Chambre 4-8a, 26 novembre 2024 — 23/09268
Texte intégral
COUR D'APPEL D'AIX-EN-PROVENCE
Chambre 4-8a
ARRÊT AU FOND
DU 26 NOVEMBRE 2024
N°2024/460
Rôle N° RG 23/09268 - N° Portalis DBVB-V-B7H-BLTVX
[X] [R]
C/
CPAM 13
Copie exécutoire délivrée
le : 26 novembre 2024
à :
- Me Julie ANDREU de la SELARL TEISSONNIERE TOPALOFF LAFFORGUE ANDREU ASSOCIES, avocat au barreau de MARSEILLE
- CPAM 13
Décision déférée à la Cour :
Jugement du Pole social du Tribunal Judiciaire de Marseille en date du 21 Juin 2023,enregistré au répertoire général sous le n° 20/01099.
APPELANT
Monsieur [X] [R], demeurant [Adresse 2]
représenté par Me Julie ANDREU de la SELARL TEISSONNIERE TOPALOFF LAFFORGUE ANDREU ASSOCIES, avocat au barreau de MARSEILLE substituée par Me Géraldine GUIBELLINO, avocat au barreau de MARSEILLE
INTIMEE
CPAM 13, demeurant [Localité 1]
représenté par Mme [S] [H] [I] en vertu d'un pouvoir spécial
*-*-*-*-*
COMPOSITION DE LA COUR
L'affaire a été débattue le 08 Octobre 2024 en audience publique devant la Cour composée de :
Madame Emmanuelle TRIOL, Présidente
Madame Audrey BOITAUD DERIEUX, Conseillère
Monsieur Benjamin FAURE, Conseiller
qui en ont délibéré
Greffier lors des débats : Mme Séverine HOUSSARD.
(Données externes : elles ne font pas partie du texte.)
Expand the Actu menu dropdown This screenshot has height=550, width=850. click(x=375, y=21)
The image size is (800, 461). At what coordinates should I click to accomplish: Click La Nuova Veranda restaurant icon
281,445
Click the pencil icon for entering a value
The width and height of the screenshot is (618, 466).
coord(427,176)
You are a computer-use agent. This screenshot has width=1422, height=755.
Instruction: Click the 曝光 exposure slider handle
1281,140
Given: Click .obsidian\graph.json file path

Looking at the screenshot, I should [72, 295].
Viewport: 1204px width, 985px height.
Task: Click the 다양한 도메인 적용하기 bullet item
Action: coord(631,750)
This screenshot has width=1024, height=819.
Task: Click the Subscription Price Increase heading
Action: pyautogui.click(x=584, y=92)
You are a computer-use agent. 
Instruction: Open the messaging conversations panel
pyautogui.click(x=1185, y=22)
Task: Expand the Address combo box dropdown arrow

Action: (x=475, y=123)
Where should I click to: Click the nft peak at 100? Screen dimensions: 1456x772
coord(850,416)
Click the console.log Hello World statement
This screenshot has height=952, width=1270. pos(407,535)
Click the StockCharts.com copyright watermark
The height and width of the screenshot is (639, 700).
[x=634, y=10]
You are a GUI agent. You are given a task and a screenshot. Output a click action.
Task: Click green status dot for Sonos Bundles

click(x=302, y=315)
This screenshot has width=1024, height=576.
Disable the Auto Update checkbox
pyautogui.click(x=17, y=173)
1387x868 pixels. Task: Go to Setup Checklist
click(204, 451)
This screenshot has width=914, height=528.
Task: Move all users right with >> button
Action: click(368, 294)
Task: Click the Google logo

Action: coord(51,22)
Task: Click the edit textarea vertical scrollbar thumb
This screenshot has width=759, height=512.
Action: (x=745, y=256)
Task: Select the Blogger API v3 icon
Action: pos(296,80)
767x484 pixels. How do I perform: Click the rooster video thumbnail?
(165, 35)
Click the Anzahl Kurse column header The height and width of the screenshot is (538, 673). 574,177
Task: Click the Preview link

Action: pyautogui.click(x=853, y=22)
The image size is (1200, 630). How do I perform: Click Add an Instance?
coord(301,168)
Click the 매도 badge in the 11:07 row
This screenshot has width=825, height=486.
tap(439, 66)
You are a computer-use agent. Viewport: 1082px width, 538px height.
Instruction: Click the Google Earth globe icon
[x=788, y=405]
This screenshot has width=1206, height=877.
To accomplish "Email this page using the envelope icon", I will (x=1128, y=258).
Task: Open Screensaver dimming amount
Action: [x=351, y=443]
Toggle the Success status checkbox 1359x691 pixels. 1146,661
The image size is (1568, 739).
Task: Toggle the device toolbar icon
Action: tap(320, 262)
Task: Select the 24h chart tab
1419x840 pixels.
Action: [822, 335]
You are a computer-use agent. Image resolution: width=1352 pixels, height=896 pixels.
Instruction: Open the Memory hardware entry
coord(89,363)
Les parties ont été avisées que le prononcé de la décision aurait lieu par mise à disposition au greffe le 26 Novembre 2024.
ARRÊT
Contradictoire,
Prononcé par mise à disposition au greffe le 26 Novembre 2024
Signé par Madame Emmanuelle TRIOL, Présidente et Mme Séverine HOUSSARD, greffier auquel la minute de la décision a été remise par le magistrat signataire.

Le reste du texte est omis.